ACTION ITEM: Write out exactly the line containing "This screenshot has height=720, width=1568." along with each line that follows it in the records below, and no others.
________________
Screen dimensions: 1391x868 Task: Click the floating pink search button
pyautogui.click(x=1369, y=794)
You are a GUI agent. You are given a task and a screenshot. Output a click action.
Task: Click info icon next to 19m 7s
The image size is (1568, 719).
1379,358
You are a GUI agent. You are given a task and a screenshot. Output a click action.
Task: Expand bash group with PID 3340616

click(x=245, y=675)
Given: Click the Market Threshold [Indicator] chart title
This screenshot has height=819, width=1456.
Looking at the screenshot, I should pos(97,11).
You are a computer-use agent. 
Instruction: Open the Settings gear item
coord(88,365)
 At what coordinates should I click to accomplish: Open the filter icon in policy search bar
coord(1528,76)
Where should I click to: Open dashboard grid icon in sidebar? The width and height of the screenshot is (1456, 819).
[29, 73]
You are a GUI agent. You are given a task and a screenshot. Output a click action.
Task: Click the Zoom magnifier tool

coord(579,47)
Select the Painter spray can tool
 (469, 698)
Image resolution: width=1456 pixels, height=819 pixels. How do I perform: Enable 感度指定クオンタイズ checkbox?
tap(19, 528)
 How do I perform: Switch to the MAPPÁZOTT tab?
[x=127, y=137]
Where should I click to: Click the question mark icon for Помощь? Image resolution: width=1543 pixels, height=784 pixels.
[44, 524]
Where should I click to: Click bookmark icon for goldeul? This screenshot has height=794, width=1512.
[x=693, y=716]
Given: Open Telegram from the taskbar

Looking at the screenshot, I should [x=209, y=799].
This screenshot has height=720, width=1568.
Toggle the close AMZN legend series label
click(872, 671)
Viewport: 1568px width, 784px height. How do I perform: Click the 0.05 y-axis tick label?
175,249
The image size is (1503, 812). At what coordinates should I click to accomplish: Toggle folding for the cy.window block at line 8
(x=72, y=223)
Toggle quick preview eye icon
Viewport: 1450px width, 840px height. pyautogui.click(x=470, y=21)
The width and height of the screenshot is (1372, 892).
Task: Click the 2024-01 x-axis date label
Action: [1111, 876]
________________
TASK ANSWER:
This screenshot has height=720, width=1568.
Toggle the close AMZN legend series label
click(872, 671)
Viewport: 1568px width, 784px height. How do I perform: Click the 0.05 y-axis tick label?
175,249
The image size is (1503, 812). At what coordinates should I click to accomplish: Toggle folding for the cy.window block at line 8
(x=72, y=223)
Toggle quick preview eye icon
Viewport: 1450px width, 840px height. pyautogui.click(x=470, y=21)
The width and height of the screenshot is (1372, 892).
Task: Click the 2024-01 x-axis date label
Action: [1111, 876]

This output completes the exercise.